Registros de datos:

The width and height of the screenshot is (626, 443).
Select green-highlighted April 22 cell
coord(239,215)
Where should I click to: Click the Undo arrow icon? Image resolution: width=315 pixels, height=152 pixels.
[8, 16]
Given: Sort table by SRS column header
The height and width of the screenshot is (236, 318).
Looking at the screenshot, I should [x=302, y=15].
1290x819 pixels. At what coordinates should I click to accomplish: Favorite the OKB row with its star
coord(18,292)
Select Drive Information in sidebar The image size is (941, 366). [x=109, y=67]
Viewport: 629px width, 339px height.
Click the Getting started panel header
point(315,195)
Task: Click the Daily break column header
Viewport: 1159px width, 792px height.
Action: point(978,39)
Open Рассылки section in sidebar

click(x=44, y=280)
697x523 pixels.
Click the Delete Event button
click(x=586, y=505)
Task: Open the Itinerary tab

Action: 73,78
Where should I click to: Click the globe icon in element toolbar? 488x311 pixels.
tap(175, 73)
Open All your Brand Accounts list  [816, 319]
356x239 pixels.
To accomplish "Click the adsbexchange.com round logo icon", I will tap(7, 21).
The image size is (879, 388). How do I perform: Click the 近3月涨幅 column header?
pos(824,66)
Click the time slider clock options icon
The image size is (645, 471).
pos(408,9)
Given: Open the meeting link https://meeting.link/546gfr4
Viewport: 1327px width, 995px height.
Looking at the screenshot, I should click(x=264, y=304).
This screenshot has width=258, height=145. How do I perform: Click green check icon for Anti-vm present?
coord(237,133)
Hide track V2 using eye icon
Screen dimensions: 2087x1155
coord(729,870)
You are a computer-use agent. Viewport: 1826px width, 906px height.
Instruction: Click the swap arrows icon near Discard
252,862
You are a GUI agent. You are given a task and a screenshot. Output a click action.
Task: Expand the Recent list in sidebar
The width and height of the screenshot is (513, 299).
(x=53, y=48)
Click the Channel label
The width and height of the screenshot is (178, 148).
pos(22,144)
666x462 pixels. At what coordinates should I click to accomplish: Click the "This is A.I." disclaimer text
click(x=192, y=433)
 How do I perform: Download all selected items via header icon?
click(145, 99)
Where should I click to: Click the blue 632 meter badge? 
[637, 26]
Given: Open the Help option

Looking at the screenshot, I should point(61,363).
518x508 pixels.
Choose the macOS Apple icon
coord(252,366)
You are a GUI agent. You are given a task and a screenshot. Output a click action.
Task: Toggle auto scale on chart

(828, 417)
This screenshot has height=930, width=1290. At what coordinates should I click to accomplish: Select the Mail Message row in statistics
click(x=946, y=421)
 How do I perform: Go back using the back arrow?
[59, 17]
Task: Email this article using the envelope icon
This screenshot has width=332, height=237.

Objetivo:
Reproduce sin ningún cambio todos los registros anteriores.

Tarea realizada:
The width and height of the screenshot is (626, 443).
Select green-highlighted April 22 cell
coord(239,215)
Where should I click to: Click the Undo arrow icon? Image resolution: width=315 pixels, height=152 pixels.
[8, 16]
Given: Sort table by SRS column header
The height and width of the screenshot is (236, 318).
Looking at the screenshot, I should [x=302, y=15].
1290x819 pixels. At what coordinates should I click to accomplish: Favorite the OKB row with its star
coord(18,292)
Select Drive Information in sidebar The image size is (941, 366). [x=109, y=67]
Viewport: 629px width, 339px height.
Click the Getting started panel header
point(315,195)
Task: Click the Daily break column header
Viewport: 1159px width, 792px height.
Action: point(978,39)
Open Рассылки section in sidebar

click(x=44, y=280)
697x523 pixels.
Click the Delete Event button
click(x=586, y=505)
Task: Open the Itinerary tab

Action: 73,78
Where should I click to: Click the globe icon in element toolbar? 488x311 pixels.
tap(175, 73)
Open All your Brand Accounts list  [816, 319]
356x239 pixels.
To accomplish "Click the adsbexchange.com round logo icon", I will tap(7, 21).
The image size is (879, 388). How do I perform: Click the 近3月涨幅 column header?
pos(824,66)
Click the time slider clock options icon
The image size is (645, 471).
pos(408,9)
Given: Open the meeting link https://meeting.link/546gfr4
Viewport: 1327px width, 995px height.
Looking at the screenshot, I should click(x=264, y=304).
This screenshot has width=258, height=145. How do I perform: Click green check icon for Anti-vm present?
coord(237,133)
Hide track V2 using eye icon
Screen dimensions: 2087x1155
coord(729,870)
You are a computer-use agent. Viewport: 1826px width, 906px height.
Instruction: Click the swap arrows icon near Discard
252,862
You are a GUI agent. You are given a task and a screenshot. Output a click action.
Task: Expand the Recent list in sidebar
The width and height of the screenshot is (513, 299).
(x=53, y=48)
Click the Channel label
The width and height of the screenshot is (178, 148).
pos(22,144)
666x462 pixels. At what coordinates should I click to accomplish: Click the "This is A.I." disclaimer text
click(x=192, y=433)
 How do I perform: Download all selected items via header icon?
click(145, 99)
Where should I click to: Click the blue 632 meter badge? 
[637, 26]
Given: Open the Help option

Looking at the screenshot, I should point(61,363).
518x508 pixels.
Choose the macOS Apple icon
coord(252,366)
You are a GUI agent. You are given a task and a screenshot. Output a click action.
Task: Toggle auto scale on chart

(828, 417)
This screenshot has height=930, width=1290. At what coordinates should I click to accomplish: Select the Mail Message row in statistics
click(x=946, y=421)
 How do I perform: Go back using the back arrow?
[59, 17]
Task: Email this article using the envelope icon
This screenshot has width=332, height=237.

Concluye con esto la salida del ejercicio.